Accordingly, each block has a specific and immovable place within the chain, since each block contains information from the hash of the previous block. The entire chain is stored in each network node that makes up the blockchain, so an exact copy of the chain is stored in all network participants.

As new records are created, they are first verified and validated by the network nodes and then added to a new block that is linked to the chain.

How is blockchain so secure?

Being a distributed technology in which each network node stores an exact copy of the chain, the availability of the information is guaranteed at all times. So if an attacker wanted to cause a denial-of-service attack, they would have to annul all network nodes since it only takes one node to be operative for the information to be available.

Besides that, since each record is consensual, and all nodes contain the same information, it is almost impossible to alter it, ensuring its integrity. If an attacker wanted to modify the information in a blockchain, they would have to modify the entire chain in at least 51% of the nodes.

In blockchain, data is distributed across all network nodes. With no central node, all participate equally, storing, and validating all information. It is a very powerful tool for transmitting and storing information in a reliable way; a decentralised model in which the information belongs to us, since we do not need a company to provide the service.

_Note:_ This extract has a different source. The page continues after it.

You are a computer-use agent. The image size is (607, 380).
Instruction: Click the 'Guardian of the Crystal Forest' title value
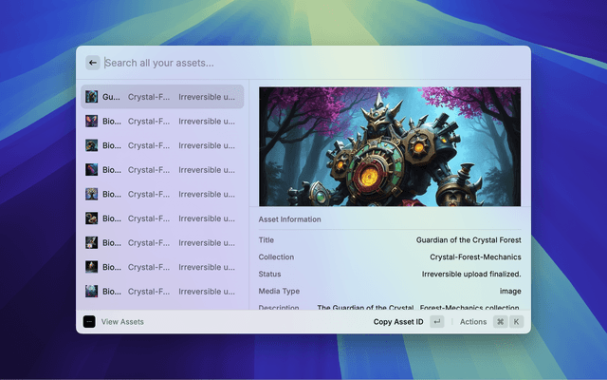(468, 240)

What else can blockchain be used for?

Essentially, blockchain can be used to store any type of information that must be kept intact and remain available in a secure, decentralised and cheaper way than through intermediaries. Moreover, since the information stored is encrypted, its confidentiality can be guaranteed, as only those who have the encryption key can access it.

Use of blockchain in healthcare

Health records could be consolidated and stored in blockchain, for instance. This would mean that the medical history of each patient would be safe and, at the same time, available to each doctor authorised, regardless of the health centre where the patient was treated. Even the pharmaceutical industry could use this technology to verify medicines and prevent counterfeiting.

Use of blockchain for documents

Blockchain would also be very useful for managing digital assets and documentation. Up to now, the problem with digital is that everything is easy to copy, but Blockchain allows you to record purchases, deeds, documents, or any other type of online asset without them being falsified.

Other blockchain uses

This technology could also revolutionise the Internet of Things  (IoT) market where the challenge lies in the millions of devices connected to the internet that must be managed by the supplier companies. In a few years’ time, the centralised model won’t be able to support so many devices, not to mention the fact that many of these are not secure enough. With blockchain, devices can communicate through the network directly, safely, and reliably with no need for intermediaries.

Blockchain allows you to verify, validate, track, and store all types of information, from digital certificates, democratic voting systems, logistics and messaging services, to intelligent contracts and, of course, money and financial transactions.

Without doubt, blockchain has turned the immutable and decentralized layer the internet has always dreamed about into a reality. This technology takes reliance out of the equation and replaces it with mathematical fact.